[Screen-element location listing]

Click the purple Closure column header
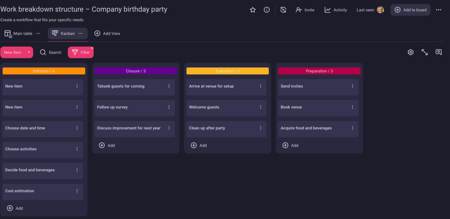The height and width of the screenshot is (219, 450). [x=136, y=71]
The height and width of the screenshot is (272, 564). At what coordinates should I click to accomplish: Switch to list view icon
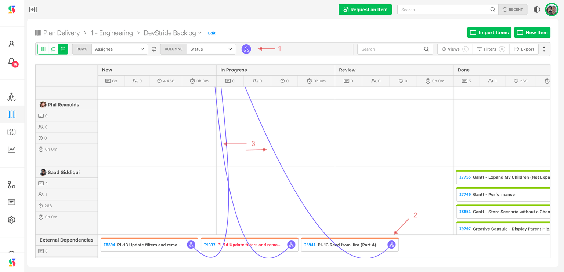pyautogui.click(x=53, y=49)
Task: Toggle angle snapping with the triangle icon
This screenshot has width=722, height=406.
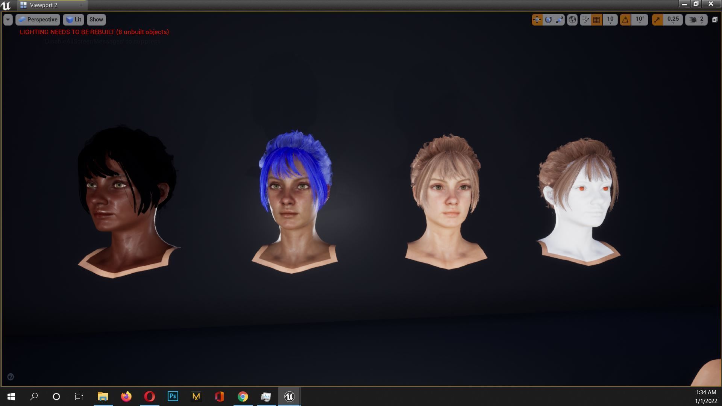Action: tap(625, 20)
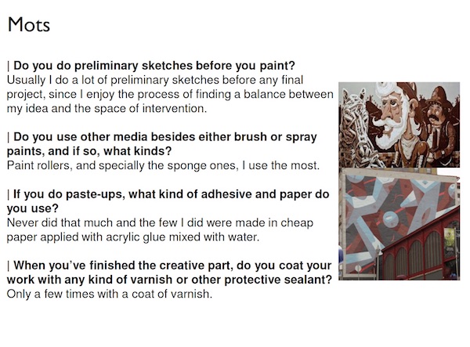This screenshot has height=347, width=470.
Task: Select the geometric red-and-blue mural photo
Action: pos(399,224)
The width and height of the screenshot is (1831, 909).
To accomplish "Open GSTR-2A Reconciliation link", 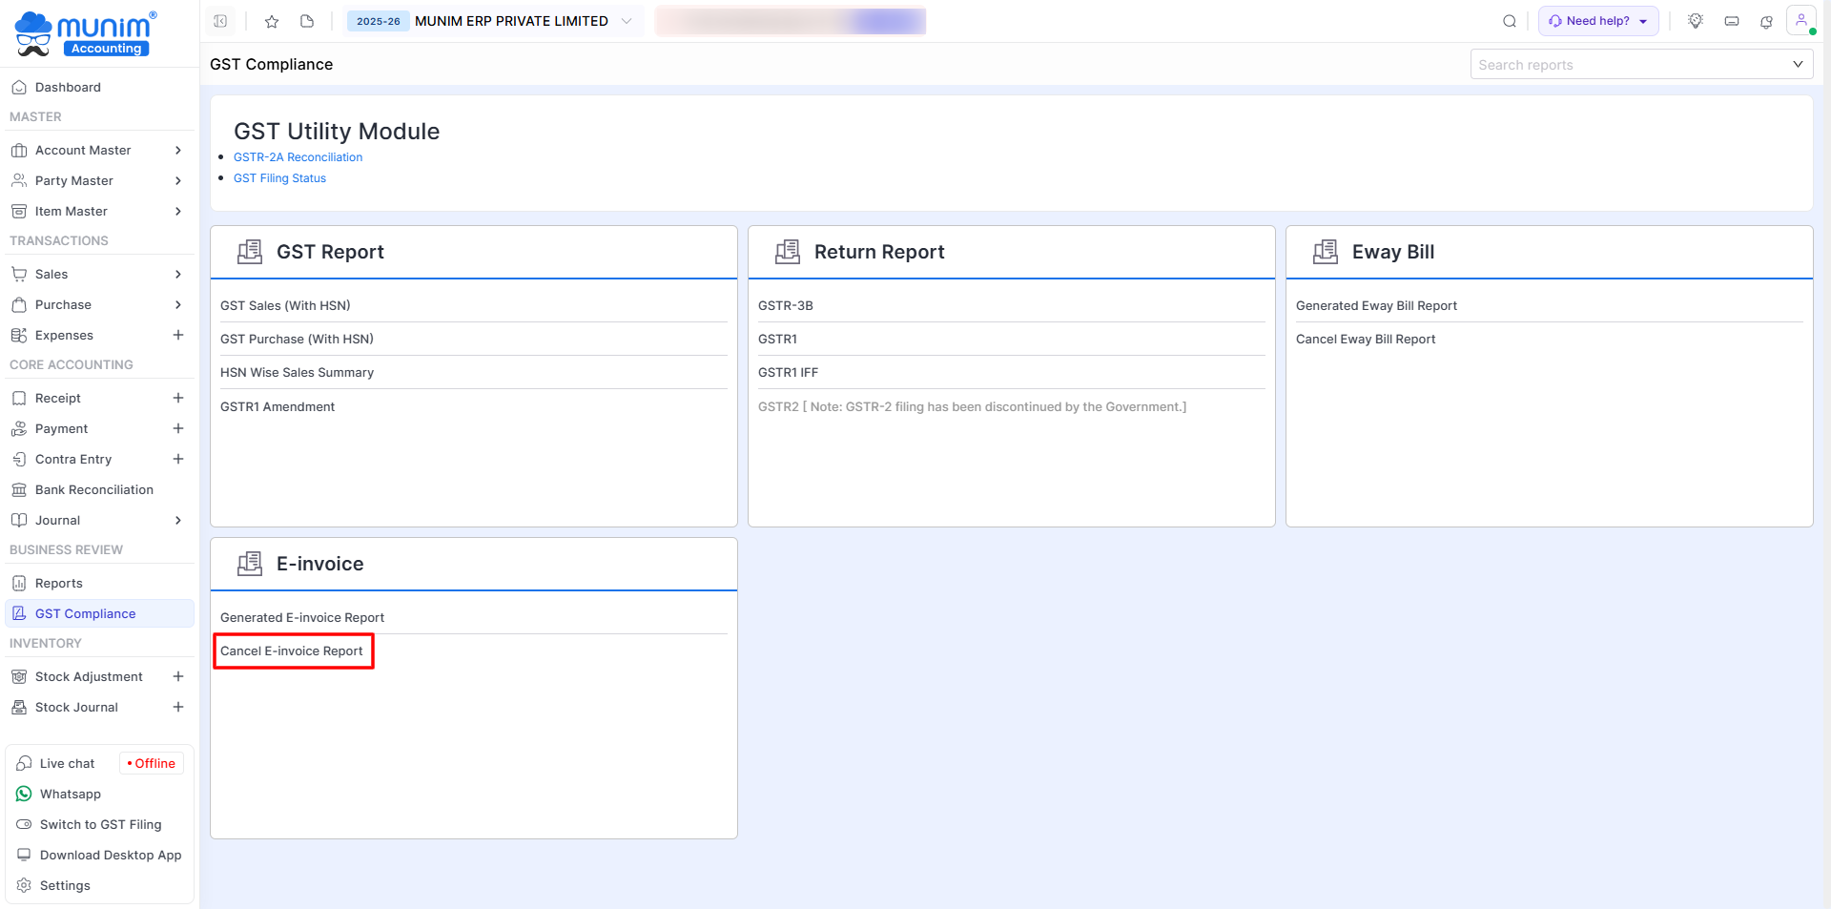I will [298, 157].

---

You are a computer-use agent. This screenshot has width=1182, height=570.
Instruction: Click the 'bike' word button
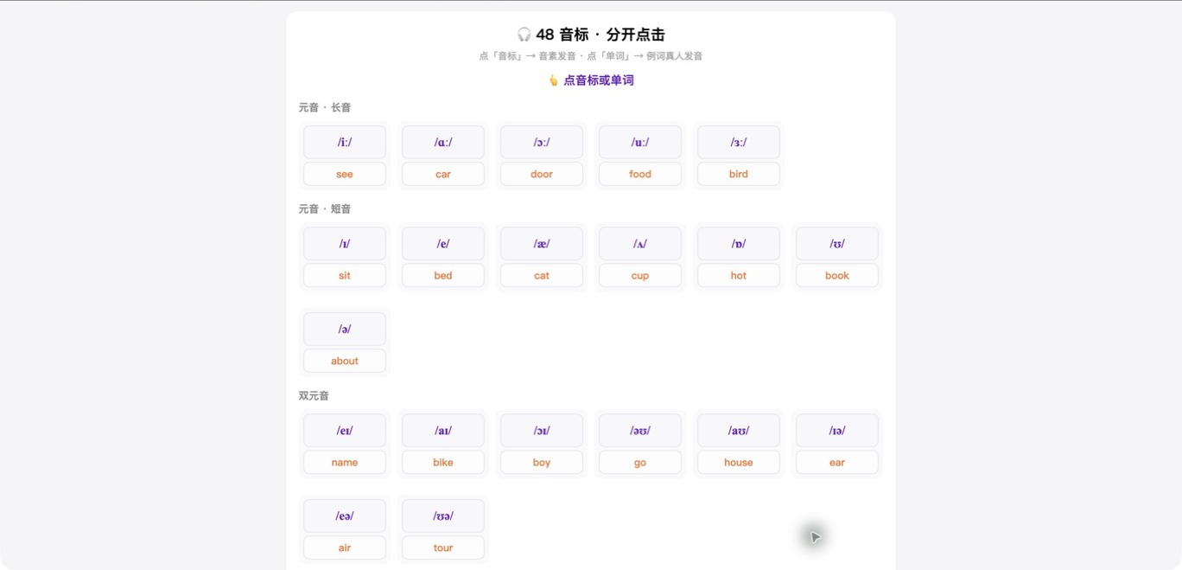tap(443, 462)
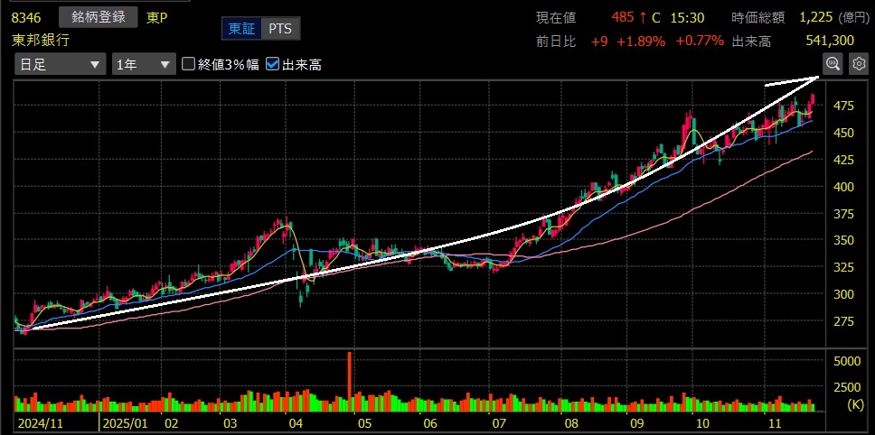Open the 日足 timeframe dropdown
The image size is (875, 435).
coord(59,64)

## REQUIRED TASK
Reproduce everything in the listing above from the line containing "You are a computer-use" down to the line containing "coord(59,64)", both included, leaving out the pictures.

## ANSWER FOR THE TASK
You are a computer-use agent. This screenshot has width=1182, height=570.
Instruction: Click the 'bike' word button
tap(443, 462)
Open the 日足 timeframe dropdown
The image size is (875, 435).
coord(59,64)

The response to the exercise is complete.